Captive in Orlando: Attending the 3-Beams Conference

61st International Conference on Electron, Ion, and Photon Beam Technology and Nanofabrication
by Chris Mack

Orlando, FL, May 30 – June 2, 2017

(The following diary appeared first as a daily blog at life.lithoguru.com and is reproduced here in a slightly edited form.)

Unlike some conferences, the 3-beams conference moves to a new location each year. This means that some years it is in a location I like better than other years. Last year was Pittsburg (liked it), in the past it has been in Las Vegas (didn’t like it), and this year it was in Orlando, Florida. I like Orlando, at least when I’m with my family and we are going to Disney or Harry Potter World. But when your conference is at a resort (Disney’s Coronado Springs, in this case) and you’re not there with family, you become trapped. It was a 20 minute cab ride to any restaurant or bar that wasn’t part of Disney. So I ended up eating mediocre resort food and paying $11 for a beer. The only redeeming factor was that the conference was good.

Historically, the core of the triple beam conference has been lithography (using electrons, ions, photons, and non-beams) along with correlated disciplines (resist, etch, deposition, elf-assembly, etc.). The application of these fabrication techniques to make devices has always been important to the conference as well. It is not a manufacturing conference (one presenter described electron-beam lithography as a “high throughput” option for nanopatterning), but that is what I like about it. It is quite academic, with many students giving papers (a plus for someone like me who spends more time at industry-focused conferences). Unfortunately, this year saw a larger than normal number of visa cancelations (students who couldn’t get visas to travel here to present).

One of my favorite papers of the conference was a plenary talk by D. Frank Ogletree of Lawrence Berkeley National Labs. As our industry barrels towards implementing UEV lithography in manufacturing, we still lack answers to very fundamental questions about the exposure mechanisms for EUV resists.

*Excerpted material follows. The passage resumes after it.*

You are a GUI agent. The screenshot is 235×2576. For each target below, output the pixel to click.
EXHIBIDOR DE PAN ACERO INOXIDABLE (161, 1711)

Ogletree described one way to study the complicated interactions of a high-energy photon with a resist material by interacting those photons with model compounds in the gas phase. Simplifying the interactions allows for much more detailed measurements and easier interpretation of results. The surprising outcome was how high-energy EUV photons could cause massive fragmentation of the resist molecules. The full implications for resist chemistry are still unknown.

Dr. Nishikawa of the University of Tokyo gave an interesting talk on directly exposing and cutting DSA (directed self-assembly) patterns using direct-write e-beam lithography. The results looked very promising. My favorite student paper was by Yao Luo of Texas A&M, who is working on my favorite topic – stochastic-induced line-edge roughness. In a technique that I have also successfully employed, she used a Monte Carlo simulator to create simulated scanning electron micrographs of simulated rough features with known statistical characteristics. She then examined the impact on SEM noise on the ability to properly measure feature roughness. Great work.

The multi-beam maskwriter company IMS gave an update on their tool development. They are currently shipping a maskwriter tool with 262,144 programmable electron beams, each with 20-nm resolution capability. This enables the printing of a state-of-the-art photomask in about 10 hours, limited mostly by the data path (275 TB of data for one mask). This is great progress for mask making, but we all want to know, how much faster can this tool become?

There were several interesting papers on DSA (from MIT and NIST, among others), but little progress on its application to the semiconductor industry. Carolien Boeckx of Imec discussed the healing properties of DSA for contact holes. Unfortunately, you still can’t heal a missing contact.

I gave the last paper of the last day of the conference. My thanks to the 25 hearty souls who persevered to the end and sat through my talk on how SEM errors influence line-edge roughness measurements. I then made a mad rush to the airport to catch the last plane to Austin. I needn’t have rushed. Thanks to weather my flight was canceled and I found myself captive in Orlando for one more night.

Chris Mack is a writer and lithographer in Austin, Texas.